• _Problem requirements_:
Which of the lines below holds the string "checkbox"? Copy every line that does.

• _Input data_:
================

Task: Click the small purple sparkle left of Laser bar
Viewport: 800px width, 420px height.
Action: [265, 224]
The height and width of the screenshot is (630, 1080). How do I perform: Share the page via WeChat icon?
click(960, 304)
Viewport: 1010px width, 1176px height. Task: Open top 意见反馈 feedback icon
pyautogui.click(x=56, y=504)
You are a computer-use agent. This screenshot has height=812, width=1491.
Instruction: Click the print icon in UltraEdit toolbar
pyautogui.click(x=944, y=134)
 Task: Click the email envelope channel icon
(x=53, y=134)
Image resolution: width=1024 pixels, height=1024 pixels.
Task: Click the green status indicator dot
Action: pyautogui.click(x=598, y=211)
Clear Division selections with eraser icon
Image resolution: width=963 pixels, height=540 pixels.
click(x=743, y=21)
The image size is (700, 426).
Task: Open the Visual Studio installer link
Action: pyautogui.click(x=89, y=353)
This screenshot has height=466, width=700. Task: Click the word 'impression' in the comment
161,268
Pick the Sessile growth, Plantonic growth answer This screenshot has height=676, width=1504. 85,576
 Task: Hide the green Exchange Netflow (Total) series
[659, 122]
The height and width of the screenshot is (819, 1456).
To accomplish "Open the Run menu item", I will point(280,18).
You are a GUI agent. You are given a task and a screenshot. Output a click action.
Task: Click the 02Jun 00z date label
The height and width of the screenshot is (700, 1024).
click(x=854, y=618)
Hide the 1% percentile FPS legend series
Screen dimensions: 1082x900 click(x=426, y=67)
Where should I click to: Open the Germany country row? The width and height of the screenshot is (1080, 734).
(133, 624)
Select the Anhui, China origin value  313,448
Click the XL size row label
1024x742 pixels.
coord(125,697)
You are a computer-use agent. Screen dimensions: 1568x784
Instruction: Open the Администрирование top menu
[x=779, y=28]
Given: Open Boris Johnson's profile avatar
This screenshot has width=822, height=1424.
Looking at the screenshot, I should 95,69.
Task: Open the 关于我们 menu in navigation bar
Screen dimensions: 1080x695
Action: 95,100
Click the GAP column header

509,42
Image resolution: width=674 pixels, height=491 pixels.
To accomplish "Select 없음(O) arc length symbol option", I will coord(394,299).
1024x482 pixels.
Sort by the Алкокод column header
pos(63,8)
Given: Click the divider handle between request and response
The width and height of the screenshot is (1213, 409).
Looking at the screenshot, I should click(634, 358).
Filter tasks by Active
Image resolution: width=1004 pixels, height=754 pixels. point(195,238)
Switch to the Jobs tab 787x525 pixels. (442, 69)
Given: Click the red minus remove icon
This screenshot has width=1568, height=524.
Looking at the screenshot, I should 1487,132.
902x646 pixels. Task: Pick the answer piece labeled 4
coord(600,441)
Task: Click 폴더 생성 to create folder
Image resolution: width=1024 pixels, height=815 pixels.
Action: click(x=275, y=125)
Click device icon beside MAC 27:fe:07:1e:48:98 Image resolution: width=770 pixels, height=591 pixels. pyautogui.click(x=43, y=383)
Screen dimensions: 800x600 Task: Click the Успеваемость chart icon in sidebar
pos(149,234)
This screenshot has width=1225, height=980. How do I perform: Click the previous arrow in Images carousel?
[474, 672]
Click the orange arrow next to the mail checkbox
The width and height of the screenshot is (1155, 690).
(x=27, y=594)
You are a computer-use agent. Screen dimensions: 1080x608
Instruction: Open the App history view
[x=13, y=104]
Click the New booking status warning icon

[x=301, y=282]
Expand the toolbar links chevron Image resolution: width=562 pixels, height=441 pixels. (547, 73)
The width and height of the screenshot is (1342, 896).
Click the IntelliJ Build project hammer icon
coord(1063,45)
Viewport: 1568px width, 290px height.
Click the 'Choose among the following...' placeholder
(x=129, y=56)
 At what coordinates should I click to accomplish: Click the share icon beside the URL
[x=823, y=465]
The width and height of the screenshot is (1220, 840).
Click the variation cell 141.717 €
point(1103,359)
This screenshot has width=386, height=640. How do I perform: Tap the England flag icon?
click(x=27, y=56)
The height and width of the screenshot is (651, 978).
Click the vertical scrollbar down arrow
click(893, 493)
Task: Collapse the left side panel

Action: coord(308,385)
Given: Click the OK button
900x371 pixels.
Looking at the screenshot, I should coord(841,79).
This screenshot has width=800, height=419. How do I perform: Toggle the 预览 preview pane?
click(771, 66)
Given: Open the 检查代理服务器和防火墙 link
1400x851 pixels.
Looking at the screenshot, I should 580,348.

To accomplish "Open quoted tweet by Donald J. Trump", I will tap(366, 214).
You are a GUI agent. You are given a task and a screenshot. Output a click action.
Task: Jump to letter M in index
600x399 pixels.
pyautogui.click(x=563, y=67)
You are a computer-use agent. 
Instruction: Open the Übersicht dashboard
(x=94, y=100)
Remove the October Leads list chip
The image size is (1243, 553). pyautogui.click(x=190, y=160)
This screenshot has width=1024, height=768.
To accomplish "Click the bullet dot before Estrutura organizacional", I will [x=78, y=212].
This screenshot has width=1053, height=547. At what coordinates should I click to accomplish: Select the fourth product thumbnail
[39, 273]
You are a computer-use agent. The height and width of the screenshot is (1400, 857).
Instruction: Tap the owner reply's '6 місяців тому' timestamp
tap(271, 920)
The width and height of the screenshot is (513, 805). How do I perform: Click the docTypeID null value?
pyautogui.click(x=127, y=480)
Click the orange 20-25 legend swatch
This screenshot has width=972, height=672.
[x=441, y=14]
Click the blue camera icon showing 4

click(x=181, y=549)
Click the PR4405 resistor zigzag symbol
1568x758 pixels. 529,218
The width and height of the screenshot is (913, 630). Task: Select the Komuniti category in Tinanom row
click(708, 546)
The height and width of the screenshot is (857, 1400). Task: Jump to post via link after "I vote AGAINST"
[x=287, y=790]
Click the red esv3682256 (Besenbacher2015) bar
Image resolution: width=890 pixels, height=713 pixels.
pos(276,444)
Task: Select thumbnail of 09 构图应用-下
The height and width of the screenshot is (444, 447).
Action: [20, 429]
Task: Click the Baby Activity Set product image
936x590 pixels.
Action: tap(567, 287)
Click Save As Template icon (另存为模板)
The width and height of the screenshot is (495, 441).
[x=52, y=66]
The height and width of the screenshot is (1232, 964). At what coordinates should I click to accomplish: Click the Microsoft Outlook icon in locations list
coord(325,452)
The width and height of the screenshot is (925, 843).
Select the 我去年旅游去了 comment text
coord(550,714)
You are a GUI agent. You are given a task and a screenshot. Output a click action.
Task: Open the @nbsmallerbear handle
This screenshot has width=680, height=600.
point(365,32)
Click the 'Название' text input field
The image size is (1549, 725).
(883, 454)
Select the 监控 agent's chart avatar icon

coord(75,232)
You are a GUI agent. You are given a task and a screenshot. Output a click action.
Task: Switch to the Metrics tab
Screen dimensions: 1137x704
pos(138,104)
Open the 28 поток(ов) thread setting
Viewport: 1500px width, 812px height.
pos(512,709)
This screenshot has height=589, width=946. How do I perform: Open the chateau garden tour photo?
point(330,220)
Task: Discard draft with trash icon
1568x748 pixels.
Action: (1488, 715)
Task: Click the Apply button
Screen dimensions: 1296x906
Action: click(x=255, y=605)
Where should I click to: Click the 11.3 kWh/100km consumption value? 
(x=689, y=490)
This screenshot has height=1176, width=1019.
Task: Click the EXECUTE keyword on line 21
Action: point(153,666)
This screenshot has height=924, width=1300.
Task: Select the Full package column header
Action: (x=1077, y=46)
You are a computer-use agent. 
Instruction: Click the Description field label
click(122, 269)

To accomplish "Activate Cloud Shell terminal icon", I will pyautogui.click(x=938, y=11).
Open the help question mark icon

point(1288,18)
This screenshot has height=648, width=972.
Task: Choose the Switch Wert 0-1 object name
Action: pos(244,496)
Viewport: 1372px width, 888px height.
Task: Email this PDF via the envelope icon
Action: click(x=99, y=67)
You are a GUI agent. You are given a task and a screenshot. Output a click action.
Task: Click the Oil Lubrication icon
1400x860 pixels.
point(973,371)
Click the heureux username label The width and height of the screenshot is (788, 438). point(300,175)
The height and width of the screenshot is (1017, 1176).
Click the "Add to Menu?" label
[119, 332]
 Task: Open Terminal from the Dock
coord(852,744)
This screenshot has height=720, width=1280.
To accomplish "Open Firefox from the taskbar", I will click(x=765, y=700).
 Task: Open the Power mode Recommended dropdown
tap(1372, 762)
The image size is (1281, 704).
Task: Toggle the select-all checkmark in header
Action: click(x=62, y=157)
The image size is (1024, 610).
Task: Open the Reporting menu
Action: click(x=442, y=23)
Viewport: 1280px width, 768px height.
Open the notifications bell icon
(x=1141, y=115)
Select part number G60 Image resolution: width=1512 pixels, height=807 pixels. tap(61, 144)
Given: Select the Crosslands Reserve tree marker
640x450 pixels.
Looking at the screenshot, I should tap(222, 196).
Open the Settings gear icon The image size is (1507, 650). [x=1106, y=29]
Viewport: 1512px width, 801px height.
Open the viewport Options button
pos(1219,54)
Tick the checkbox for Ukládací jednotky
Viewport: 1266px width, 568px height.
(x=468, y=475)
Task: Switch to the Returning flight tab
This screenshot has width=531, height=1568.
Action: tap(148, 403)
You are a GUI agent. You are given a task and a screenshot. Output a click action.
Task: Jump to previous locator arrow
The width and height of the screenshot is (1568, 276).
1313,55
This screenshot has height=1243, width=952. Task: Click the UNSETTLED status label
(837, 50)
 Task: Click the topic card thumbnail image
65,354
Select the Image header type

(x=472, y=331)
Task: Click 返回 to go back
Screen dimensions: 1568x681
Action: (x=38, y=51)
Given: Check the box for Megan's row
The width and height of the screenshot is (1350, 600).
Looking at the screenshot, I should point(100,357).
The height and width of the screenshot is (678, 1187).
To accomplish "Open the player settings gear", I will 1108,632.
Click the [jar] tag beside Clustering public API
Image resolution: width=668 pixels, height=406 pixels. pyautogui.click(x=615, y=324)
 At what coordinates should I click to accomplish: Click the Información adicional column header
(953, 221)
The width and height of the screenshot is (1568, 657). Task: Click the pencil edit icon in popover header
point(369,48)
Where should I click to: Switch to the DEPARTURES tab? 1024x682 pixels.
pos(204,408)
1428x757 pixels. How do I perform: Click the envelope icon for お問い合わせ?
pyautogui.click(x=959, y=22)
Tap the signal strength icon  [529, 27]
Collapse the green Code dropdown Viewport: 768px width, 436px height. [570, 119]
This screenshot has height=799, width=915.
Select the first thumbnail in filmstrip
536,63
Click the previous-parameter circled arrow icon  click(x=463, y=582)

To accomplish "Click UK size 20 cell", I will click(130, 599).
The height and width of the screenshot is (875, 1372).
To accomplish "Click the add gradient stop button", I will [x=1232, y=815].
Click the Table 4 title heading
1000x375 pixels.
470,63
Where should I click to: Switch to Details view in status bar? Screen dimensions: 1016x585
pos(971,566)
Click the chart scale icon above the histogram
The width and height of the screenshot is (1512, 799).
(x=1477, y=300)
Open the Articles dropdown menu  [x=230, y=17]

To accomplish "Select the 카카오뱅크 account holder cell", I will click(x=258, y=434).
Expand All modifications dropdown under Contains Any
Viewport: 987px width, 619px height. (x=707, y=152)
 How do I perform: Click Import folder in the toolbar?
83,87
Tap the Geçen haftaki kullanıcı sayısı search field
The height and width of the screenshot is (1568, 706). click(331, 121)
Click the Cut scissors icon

================

• _Answer to this exercise_:
Click the orange arrow next to the mail checkbox
Tick the checkbox for Ukládací jednotky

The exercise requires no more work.